Election Diary
Barack Obama may want to give thanks to Good Will and Doodad Pro. Or maybe he won't. Those are the made-up names of two individuals who have been sending money into the Obama campaign without, apparently, wanting their true identity known. Trouble is, they have been a bit too generous.
The Federal Election Commission highlighted those two names to the Obama campaign recently, noting that they had both given far in excess of the allowable $2,300-per-person (£1,300) limit on donations to presidential candidates. Doodad Pro gave more than $17,000 – money that must now be given back to avoid legal trouble.
This is no big deal for a campaign that has raised a staggering $485m so far, mostly from small contributions. But it is raising a red flag over whether the Obama camp has been doing enough to police where the cash is coming from. Another concern is that some of its donors may have been from overseas, and accepting money from foreigners is definitely a no-no.
* If you hadn't already guessed it, Mr Obama is markedly more popular among foreigners than John McCain, at least according to a new Reader's Digest survey of popular sentiment about the US election in 17 different countries.
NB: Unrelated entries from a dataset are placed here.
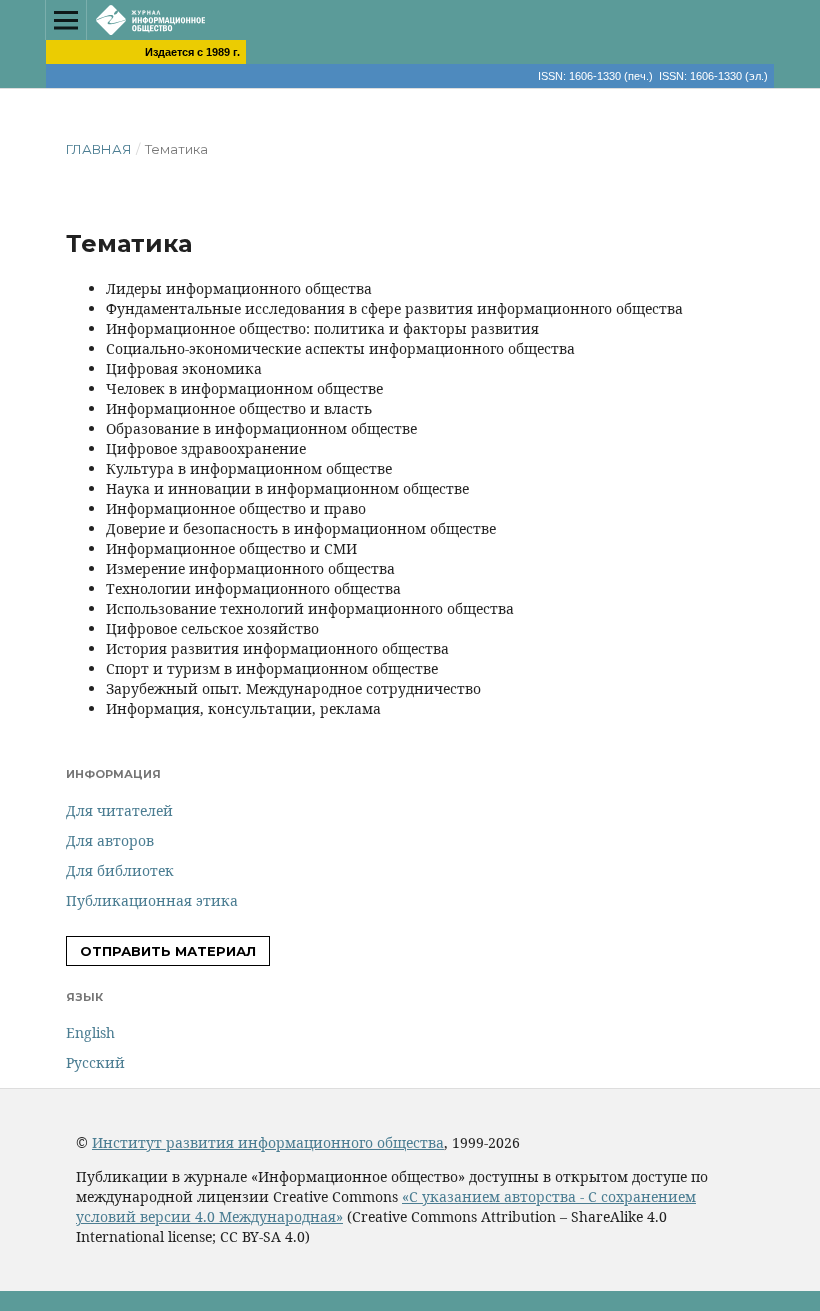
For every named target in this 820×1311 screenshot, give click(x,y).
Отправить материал (168, 951)
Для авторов (110, 840)
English (90, 1032)
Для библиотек (120, 870)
It was taken before the two party conventions and, yes, Mr Obama was preferred by majorities in every country except one – the United States.
The results pretty much echo a similar poll conducted last month by the BBC. According to those latest numbers, Obama would stroll to power if he was seeking election in Taiwan, Brazil, Germany or the Netherlands – all countries where more than 90 per cent of those questioned liked him more than the man with white hair.
The Obama campaign isn't doing much to return the love, however, at least as far is the press corps is concerned. It is the impression of most of the foreign correspondents who have been following this presidential race that the Obama camp is one of the least friendly to foreign reporters of any in recent memory.
*Thanks to the combined efforts of veteran lefties such as Kevin Costner and Oliver Stone, Hollywood's rendering of the 2008 election was threatening to turn into an Obama whitewash. Until now, that is.
This week sees the launch of the first Republican movie of the campaign, An American Carol, which is described as a "conservative comedy" and has been made by David Zucker, creator of The Naked Gun, Airplane, and the catchphrase "don't call me Shirley".
The satirical film follows a fictional journalist closely resembling Michael Moore (he's overweight and bearded), who wakes up one morning and decides to launch a campaign to ban fellow Americans from celebrating the Fourth of July. It stars Jon Voigt, one of Hollywood's noisiest right-wingers, and Paris Hilton, who (ironically) defected from the Republican cause after being criticised in a McCain campaign video.